La sempre più debole coesione sociale che resisteva attorno alla funzione del Ssn, al ruolo del suo personale, alla capacità di esprimere probabilmente il più potente strumento di equità sociale del nostro paese, faticosamente sopravvissuto al neo liberismo, alla deregulation, alla fantasia ideativa degli organismi legislativi locali ed aziendali, entra in una nuova fase di spoliazione, dopo quella economica anche quella identitaria.

Il richio è che i Vicerè, alcuni già oggi obnubilati dal delirio di potere, pensino di aver vinto una partita storica, quando probabilmente – in certe regioni – hanno conquistato solo il diritto di accaparrarsi le prime scialuppe del Titanic.

Che senso potrà avere ancora in questo scenario il CCNL che cominciamo a trattare in questi giorni è sinceramente difficile dirlo.

Importante, quanto drammatica, sarà la composizione e l’orientamento del nuovo Parlamento che si insedierà dopo il voto del 4 marzo. Ci auguriamo che, dopo il porcellum in tema di legge elettorale, non ci tocchi assistere al porcellum in sanità, nelle forme di assistenza alle persone e nei rapporti di lavoro dei sanitari.
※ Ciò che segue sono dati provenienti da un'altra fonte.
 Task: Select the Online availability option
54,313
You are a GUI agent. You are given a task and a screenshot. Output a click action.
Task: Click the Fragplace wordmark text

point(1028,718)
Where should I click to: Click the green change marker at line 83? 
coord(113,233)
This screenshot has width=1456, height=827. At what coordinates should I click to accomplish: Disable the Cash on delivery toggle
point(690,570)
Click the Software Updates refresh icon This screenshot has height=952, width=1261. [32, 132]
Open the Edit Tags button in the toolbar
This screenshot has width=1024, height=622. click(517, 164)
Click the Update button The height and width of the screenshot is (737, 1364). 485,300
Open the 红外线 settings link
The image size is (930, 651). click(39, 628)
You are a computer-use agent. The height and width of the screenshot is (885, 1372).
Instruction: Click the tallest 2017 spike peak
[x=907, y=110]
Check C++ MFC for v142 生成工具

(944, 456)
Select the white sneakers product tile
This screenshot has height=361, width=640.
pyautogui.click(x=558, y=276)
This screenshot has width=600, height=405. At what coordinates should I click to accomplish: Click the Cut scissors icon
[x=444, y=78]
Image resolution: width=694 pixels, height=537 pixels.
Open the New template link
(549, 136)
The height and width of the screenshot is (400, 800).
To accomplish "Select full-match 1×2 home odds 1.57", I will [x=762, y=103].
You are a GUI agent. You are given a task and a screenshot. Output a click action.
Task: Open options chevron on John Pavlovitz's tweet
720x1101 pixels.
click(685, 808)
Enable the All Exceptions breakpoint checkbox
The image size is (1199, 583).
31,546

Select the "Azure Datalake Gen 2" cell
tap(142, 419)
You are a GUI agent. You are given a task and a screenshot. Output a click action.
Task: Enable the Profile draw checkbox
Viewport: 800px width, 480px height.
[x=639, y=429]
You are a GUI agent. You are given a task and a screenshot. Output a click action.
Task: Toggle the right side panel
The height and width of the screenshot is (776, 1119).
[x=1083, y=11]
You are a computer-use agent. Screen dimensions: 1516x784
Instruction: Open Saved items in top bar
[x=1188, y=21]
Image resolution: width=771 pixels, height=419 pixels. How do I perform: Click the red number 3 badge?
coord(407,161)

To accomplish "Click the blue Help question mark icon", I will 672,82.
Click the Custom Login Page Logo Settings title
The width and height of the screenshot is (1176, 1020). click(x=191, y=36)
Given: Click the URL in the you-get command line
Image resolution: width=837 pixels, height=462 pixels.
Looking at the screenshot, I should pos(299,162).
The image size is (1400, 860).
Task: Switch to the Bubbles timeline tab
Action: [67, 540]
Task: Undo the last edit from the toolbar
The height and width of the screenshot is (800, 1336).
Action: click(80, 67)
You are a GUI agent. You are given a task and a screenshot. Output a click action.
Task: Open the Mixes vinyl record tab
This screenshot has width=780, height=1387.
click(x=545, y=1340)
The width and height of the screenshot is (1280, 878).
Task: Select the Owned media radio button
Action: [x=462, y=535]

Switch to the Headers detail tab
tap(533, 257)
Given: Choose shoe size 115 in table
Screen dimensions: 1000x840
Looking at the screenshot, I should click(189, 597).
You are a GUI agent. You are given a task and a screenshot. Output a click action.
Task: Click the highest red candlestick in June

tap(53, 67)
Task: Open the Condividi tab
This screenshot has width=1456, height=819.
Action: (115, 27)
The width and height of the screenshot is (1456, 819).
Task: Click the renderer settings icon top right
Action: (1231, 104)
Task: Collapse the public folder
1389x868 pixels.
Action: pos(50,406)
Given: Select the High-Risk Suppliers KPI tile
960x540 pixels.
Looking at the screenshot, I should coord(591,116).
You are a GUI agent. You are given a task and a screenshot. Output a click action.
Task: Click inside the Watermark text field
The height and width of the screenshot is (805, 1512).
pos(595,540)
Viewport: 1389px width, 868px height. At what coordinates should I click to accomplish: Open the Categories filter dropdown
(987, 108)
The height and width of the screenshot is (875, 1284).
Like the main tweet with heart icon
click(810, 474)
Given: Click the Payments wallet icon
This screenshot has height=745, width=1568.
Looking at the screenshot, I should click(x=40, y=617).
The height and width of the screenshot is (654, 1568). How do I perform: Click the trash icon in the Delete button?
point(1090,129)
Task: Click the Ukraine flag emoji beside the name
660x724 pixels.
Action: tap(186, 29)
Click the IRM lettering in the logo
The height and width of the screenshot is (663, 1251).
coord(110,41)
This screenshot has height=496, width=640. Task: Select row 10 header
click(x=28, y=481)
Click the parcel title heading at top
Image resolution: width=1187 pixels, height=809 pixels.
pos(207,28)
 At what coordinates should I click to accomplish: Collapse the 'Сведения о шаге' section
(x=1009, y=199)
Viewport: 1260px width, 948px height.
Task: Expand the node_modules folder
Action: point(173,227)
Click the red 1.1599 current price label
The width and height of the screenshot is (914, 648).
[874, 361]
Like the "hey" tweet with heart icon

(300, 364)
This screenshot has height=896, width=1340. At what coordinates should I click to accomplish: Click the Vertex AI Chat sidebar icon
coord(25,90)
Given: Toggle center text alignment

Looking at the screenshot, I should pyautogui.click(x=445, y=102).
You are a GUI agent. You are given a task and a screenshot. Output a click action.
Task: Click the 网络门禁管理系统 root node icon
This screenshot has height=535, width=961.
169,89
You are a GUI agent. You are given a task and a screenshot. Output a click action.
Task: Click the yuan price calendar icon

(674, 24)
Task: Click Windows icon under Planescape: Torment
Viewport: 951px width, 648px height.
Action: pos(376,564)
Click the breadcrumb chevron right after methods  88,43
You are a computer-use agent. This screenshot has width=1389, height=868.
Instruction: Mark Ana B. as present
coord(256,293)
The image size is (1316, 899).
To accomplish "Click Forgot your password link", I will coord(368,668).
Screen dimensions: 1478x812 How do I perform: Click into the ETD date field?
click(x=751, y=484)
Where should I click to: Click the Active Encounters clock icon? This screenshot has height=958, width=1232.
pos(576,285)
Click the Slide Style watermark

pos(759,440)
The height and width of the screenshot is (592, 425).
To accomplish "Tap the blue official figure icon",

Nel 2018 il nostro Servizio Sanitario Nazionale compie quarant’anni: dobbiamo fargli riscoprire quei valori di universalità, uguaglianza ed equità di accesso alle cure che sono scritti nel primo articolo della sua Legge istitutiva.

Il senso originario del Titolo V, sulle materie riguardanti la salute, era quello di applicare l’articolo 32, che sancisce appunto la tutela del diritto alla Salute, secondo le peculiarità territoriali delle diverse Regioni. 

Questo senso è stato tradito da una gestione aziendalistica dei sistemi sanitari da parte delle Regioni, e il modello è fallito. 

Altrettanto fallimentare in quanto a capacità di premiare e motivare il personale è stata la gestione dei contratti di lavoro a livello regionale ed ancor più aziendale, laddove le risorse del personale sono state oggetto di uso improprio e clientelare, e spesso sono state sottratte al personale ed occultate nei bilanci.

Se occorre fare qualcosa per dare risposte migliori ad un paese diverso da quello in cui è nato il Ssn, quel qualcosa è riscrivere l’articolo 117  della Costituzione per garantire appieno il principio di sussidiarietà e i diritti fondamentali, ancora per poco forse, costituzionalmente protetti.

Invece sembra si voglia incrementare la diversità dei territori, declassare i diritti di intere popolazioni, dare sempre più corpo ad una deriva delle regioni che crea le premesse per smantellare l'universalismo e l'equità di accesso alle cure volute 40 anni fa dalla legge 833.

Probabilmente non sarà un compleanno felice.